University of Rwanda
Rwanda Rwanda

Josephine Malonza is an enthusiastic and curious architect and urban designer keen on the dialectical relations between Architecture and Society, particularly passionate about quality of life in urban areas. She holds a PhD in Architecture from the University of Nairobi, Kenya. Her doctoral research focused on brining life into urban public space. She is the founding dean of the School of Architecture in the University of Rwanda, where she has been substantially involved in teaching, research and community engagement for the last eleven years.
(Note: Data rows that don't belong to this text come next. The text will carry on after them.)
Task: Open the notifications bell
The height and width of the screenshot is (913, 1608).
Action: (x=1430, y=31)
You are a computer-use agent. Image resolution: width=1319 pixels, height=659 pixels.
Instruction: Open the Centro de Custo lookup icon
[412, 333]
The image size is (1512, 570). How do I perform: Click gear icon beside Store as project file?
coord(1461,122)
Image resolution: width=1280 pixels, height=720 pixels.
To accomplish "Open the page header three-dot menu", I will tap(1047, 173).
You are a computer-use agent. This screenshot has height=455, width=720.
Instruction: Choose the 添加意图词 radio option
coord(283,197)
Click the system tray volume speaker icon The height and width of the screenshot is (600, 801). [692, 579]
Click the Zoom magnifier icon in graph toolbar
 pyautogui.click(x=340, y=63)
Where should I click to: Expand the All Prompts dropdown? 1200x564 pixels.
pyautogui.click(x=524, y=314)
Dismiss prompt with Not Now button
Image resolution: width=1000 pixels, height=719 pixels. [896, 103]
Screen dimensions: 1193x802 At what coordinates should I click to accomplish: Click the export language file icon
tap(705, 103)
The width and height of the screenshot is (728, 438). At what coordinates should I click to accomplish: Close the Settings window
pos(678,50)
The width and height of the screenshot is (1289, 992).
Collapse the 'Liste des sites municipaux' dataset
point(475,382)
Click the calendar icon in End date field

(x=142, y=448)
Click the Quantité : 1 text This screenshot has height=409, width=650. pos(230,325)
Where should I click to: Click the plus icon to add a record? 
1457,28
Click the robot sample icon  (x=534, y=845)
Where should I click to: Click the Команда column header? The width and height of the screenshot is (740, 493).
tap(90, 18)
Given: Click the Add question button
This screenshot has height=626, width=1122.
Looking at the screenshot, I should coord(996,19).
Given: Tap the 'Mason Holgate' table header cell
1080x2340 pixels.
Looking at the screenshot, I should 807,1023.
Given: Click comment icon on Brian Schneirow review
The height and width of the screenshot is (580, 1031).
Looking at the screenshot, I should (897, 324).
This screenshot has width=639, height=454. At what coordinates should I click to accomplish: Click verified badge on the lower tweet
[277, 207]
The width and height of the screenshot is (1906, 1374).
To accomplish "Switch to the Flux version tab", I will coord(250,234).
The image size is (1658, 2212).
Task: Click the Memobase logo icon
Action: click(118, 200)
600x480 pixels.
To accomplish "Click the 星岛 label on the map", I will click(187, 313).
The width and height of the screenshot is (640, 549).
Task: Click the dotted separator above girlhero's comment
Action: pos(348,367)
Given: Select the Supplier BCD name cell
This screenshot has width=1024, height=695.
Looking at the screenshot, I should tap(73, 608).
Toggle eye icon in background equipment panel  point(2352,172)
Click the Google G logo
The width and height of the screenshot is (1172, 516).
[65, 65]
Her work is inspired by the unique concept of cultivating learning environments that are participatory, reflective, action-focused and change-oriented. She has been involved in international research collaborations with the Centre for Sustainable Healthy and Learning Cities (SHLC), UN-Habitat and the Global green growth Initiative (GGGI). She served as the vice chair of the Technical Advisory Group supporting the city of Kigali in the revision of the Kigali city Masterplan and sits in various joint sector review boards in the ministry of infrastructure in Rwanda. She is a column opinionist for Rwanda’s leading English daily, the Newtimes, where she publishes various opinion pieces on pressing urban issues to non-academic audience.